*Problem to solve*. Rescale the lines below by multiplying every click coordinate in the answers by 0.65 and rounding each result to a whole number, with halves rounded up. Write out all the lines again with their requests, but leave the pictures out.

*Entries shown*.
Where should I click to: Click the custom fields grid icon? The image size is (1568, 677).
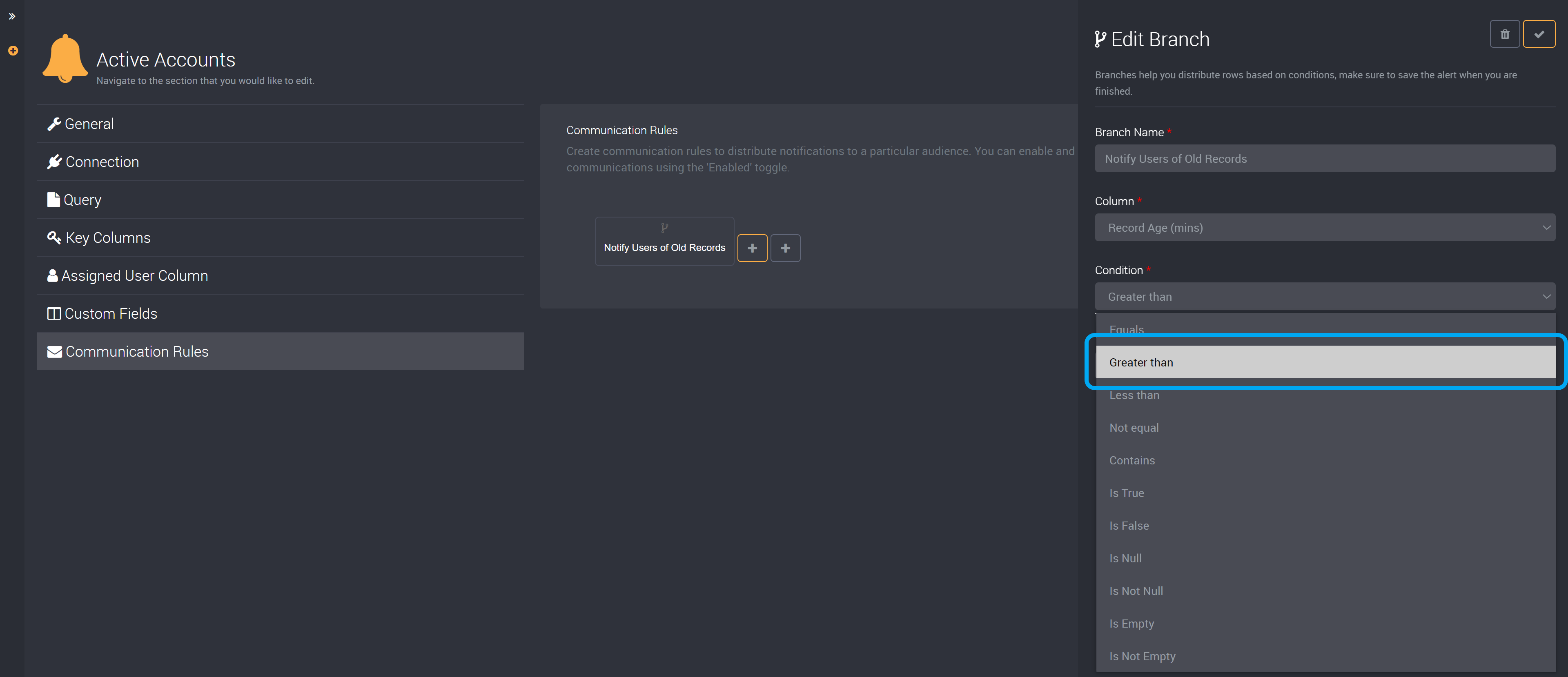pos(53,313)
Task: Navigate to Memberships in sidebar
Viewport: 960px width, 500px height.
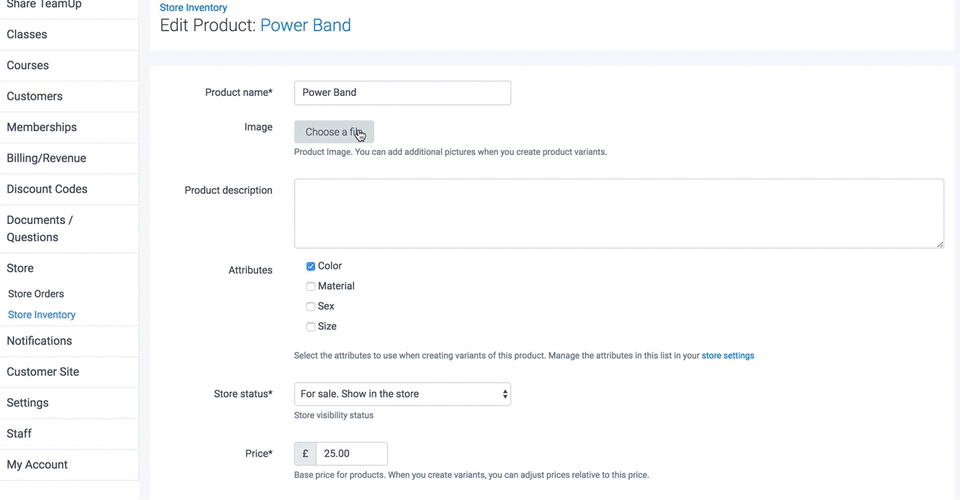Action: pyautogui.click(x=42, y=127)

*Solution for this task*.
Where should I click to: Click the custom fields grid icon? The image size is (1568, 677).
pos(34,203)
Task: Navigate to Memberships in sidebar
Viewport: 960px width, 500px height.
Action: pyautogui.click(x=27, y=83)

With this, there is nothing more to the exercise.